On the basis of the Revised International Prognostic Index (R-IPI) for DLBCL, which takes into account patient age, performance status, lactate dehydrogenase, involvement of extra nodal sites, and stage, the patient’s prognosis was determined to be good (score = 2), with a predicted four year progression free survival rate of 80% and an overall survival rate of 79% [1]. The patient was started on rituximab + cyclophosphamide, doxorubicin, vincristine and prednisone (R –CHOP) regime and improved symptomatically. He had no further episodes of vomiting. There was no obvious swelling noticed in the epigastric region.
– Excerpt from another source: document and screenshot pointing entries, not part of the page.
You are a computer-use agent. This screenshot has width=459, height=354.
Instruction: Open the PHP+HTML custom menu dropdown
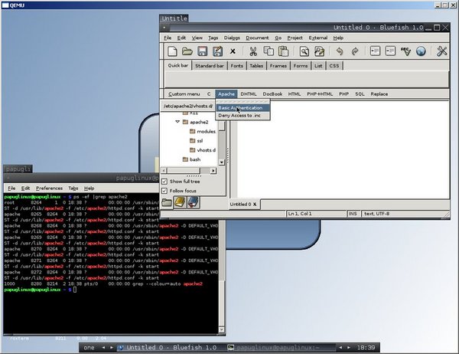click(x=320, y=93)
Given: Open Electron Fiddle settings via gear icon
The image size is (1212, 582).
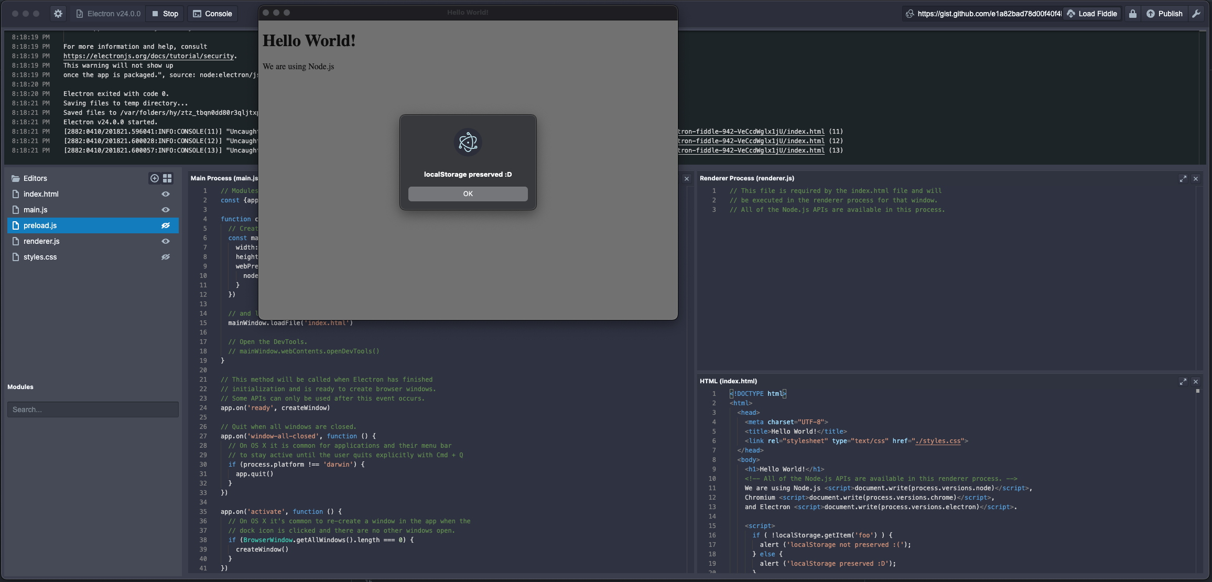Looking at the screenshot, I should pos(58,14).
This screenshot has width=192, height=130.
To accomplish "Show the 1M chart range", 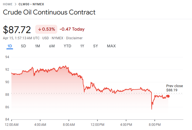I will point(38,46).
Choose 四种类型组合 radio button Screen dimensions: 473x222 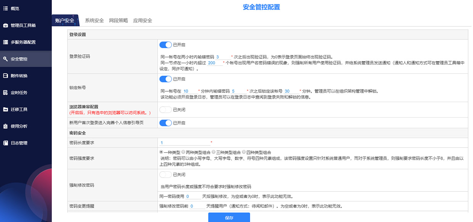[x=244, y=152]
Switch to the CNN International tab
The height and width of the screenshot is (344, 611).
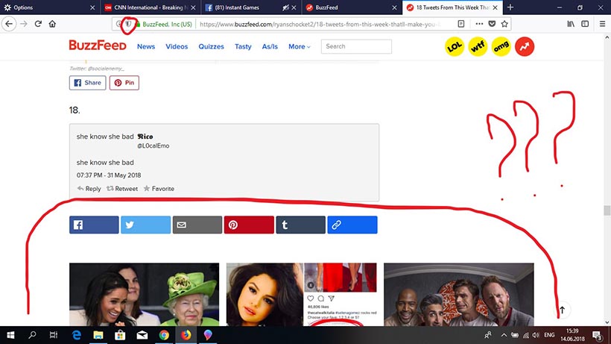pos(149,7)
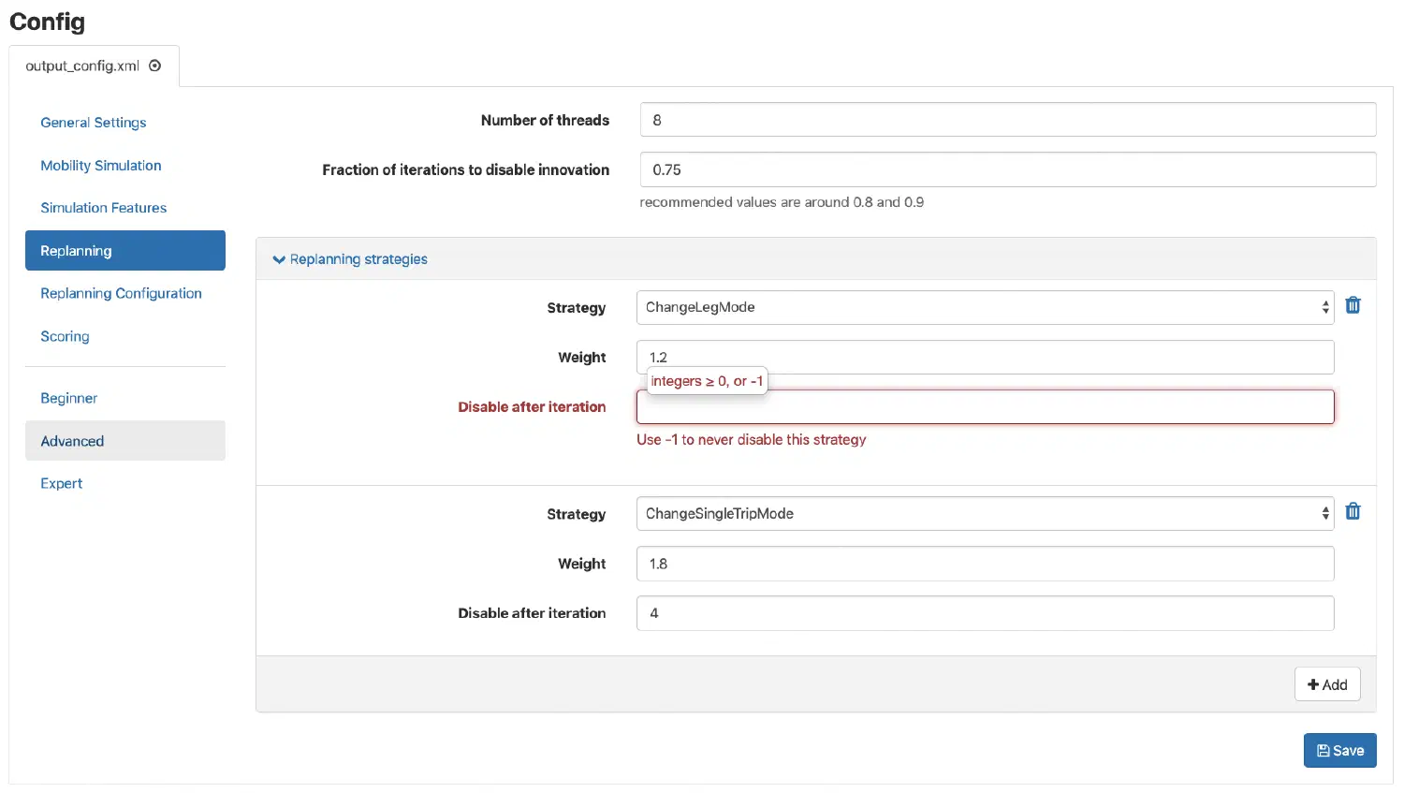Image resolution: width=1404 pixels, height=793 pixels.
Task: Select Replanning Configuration in the sidebar
Action: click(x=121, y=293)
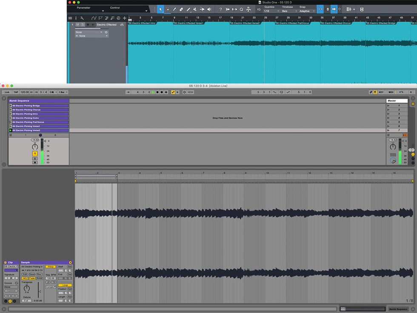Viewport: 417px width, 313px height.
Task: Click the Seg. BPM 120.00 field
Action: tap(50, 278)

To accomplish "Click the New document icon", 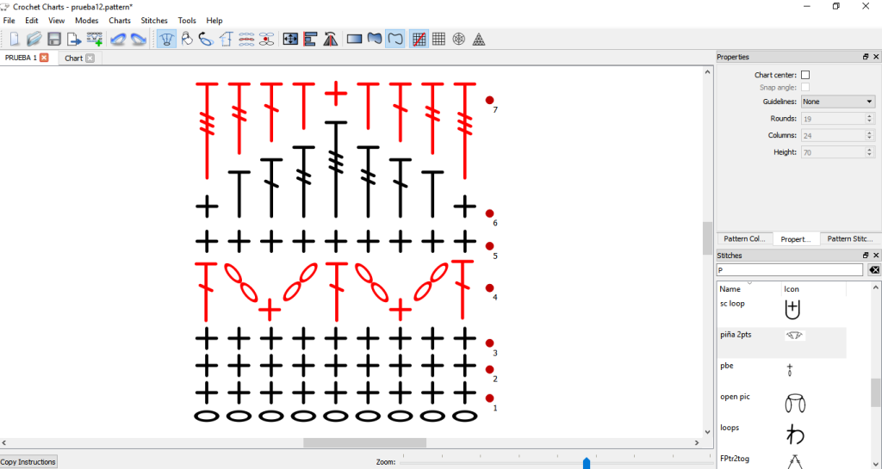I will (x=15, y=39).
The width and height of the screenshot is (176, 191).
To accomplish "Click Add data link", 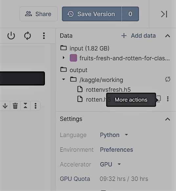I will click(x=138, y=36).
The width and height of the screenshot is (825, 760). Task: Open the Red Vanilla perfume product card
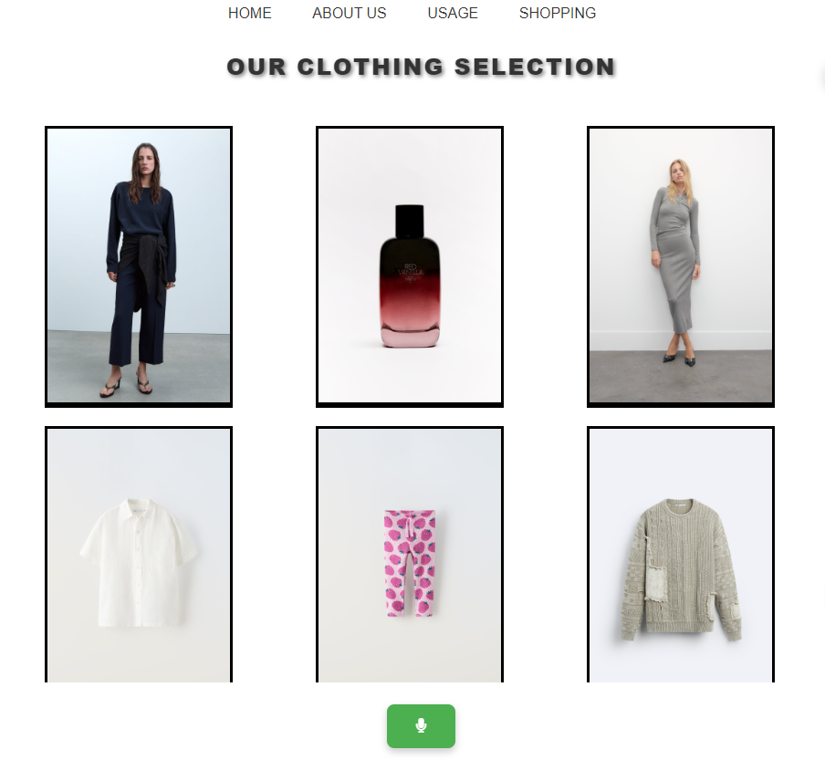coord(410,266)
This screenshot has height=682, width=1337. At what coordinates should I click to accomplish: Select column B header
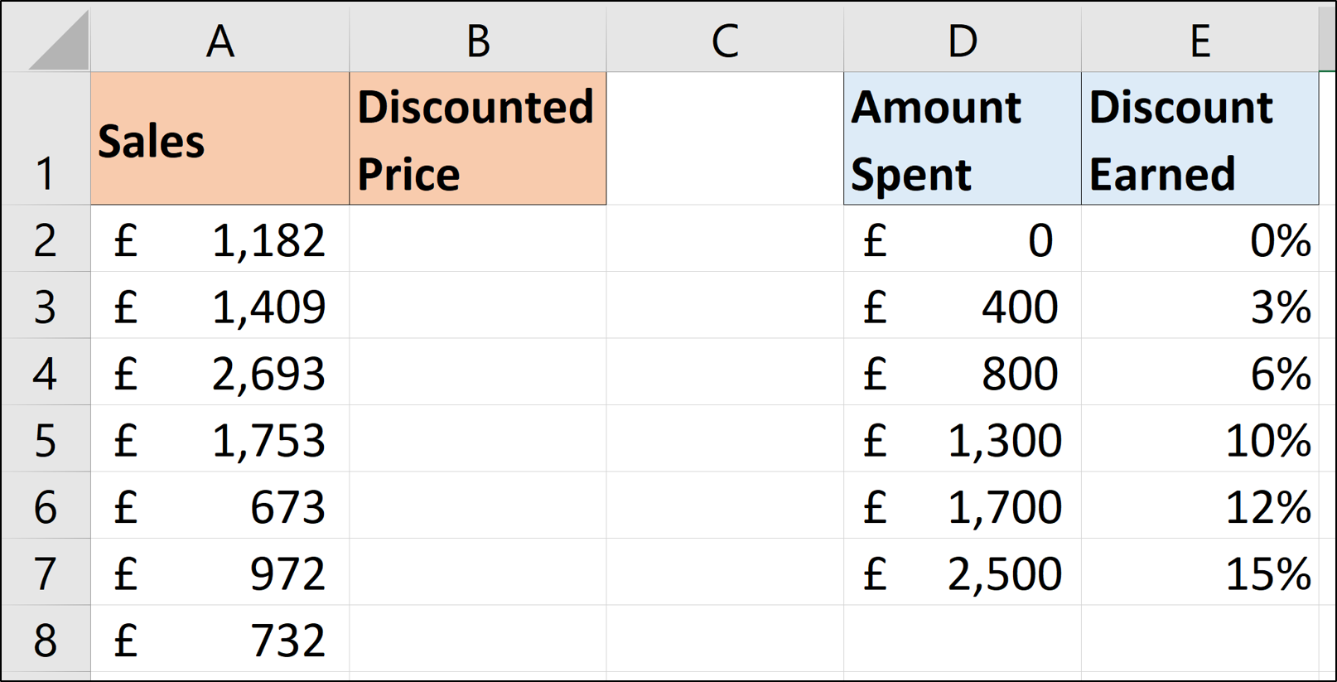click(x=477, y=39)
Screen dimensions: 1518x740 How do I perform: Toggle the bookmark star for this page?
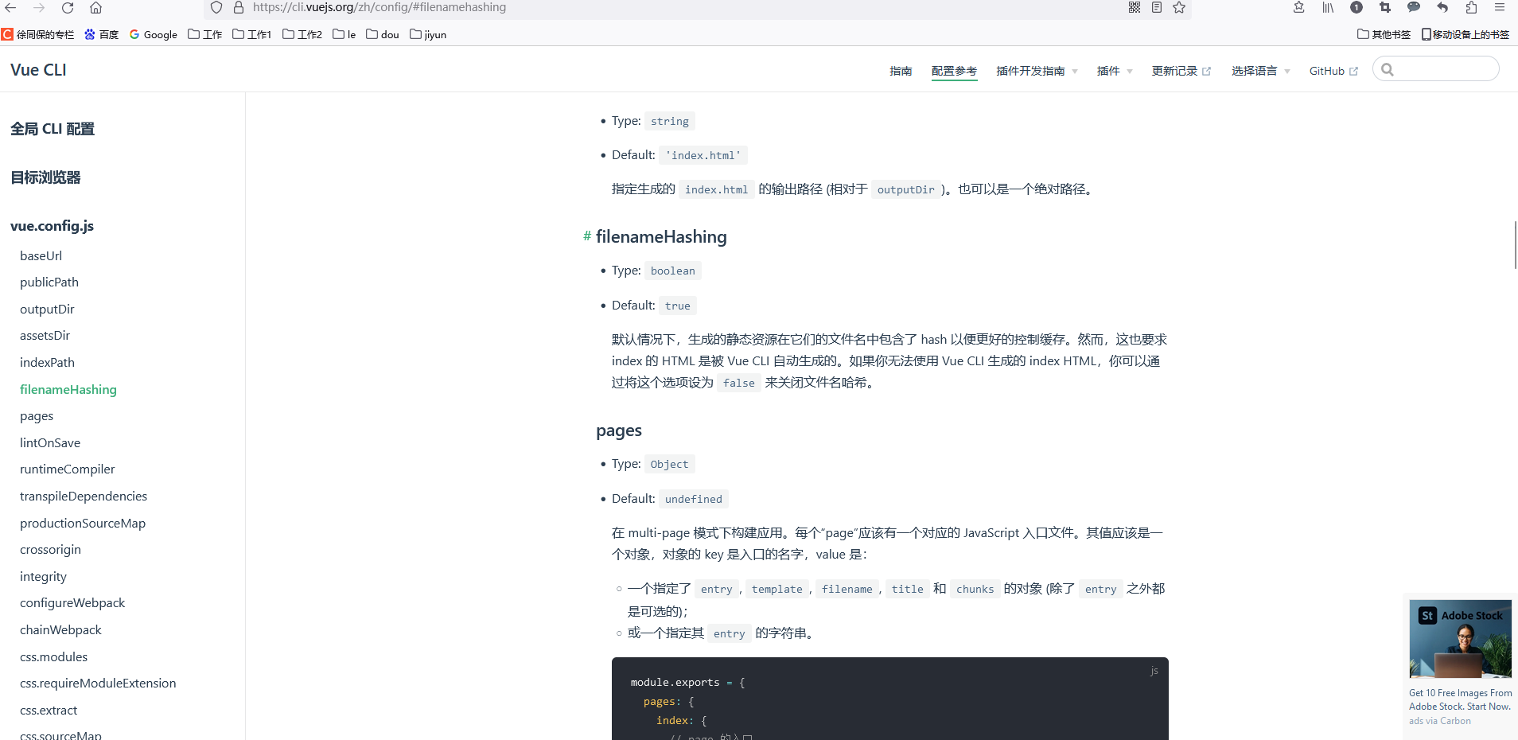(x=1179, y=8)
The patient however relocated to a different region after the third cycle of chemotherapy, disrupting the completion of his treatment regimen at our institution. Although attempts were made to locate the patient, he was ultimately lost to follow up.
Discussion
DLBCL is the most common histological subtype of NHL [2]. Pileri SA et al., published the largest case series on primary retroperitoneal DLBCL to date consisting of nine cases [3]. Retroperitoneal DLBCL presenting as duodenal obstruction is very rare. Duodenal obstruction may be intrinsic or extrinsic. Extrinsic obstruction is usually due to compression of an otherwise normal duodenum. The obstruction may be partial or complete. The most common symptoms are abdominal pain, nausea, and postprandial bilious vomiting. The underlying pathology usually determines the pattern and rate of the onset of symptoms. Willkie’s syndrome, idiopathic retroperitoneal fibrosis, adenocarcinoma of the duodenum and duodenal duplication cysts have been described to cause isolated D3 compression. Other causes include intestinal malrotation with Ladd’s band, or volvulus, gastroduodenal duplication cysts, pseudo cysts of the pancreas, abdominal aortic aneurysm, retroperitoneal haematoma and various bezoars which constitute the benign aetiology [4-7]. In this case, the imaging was suggestive of a mass effect caused by the tumour on the third part of the duodenum causing the obstruction. Primary DLBCL arising from the retroperitoneum causing isolated D3 compression is very rare.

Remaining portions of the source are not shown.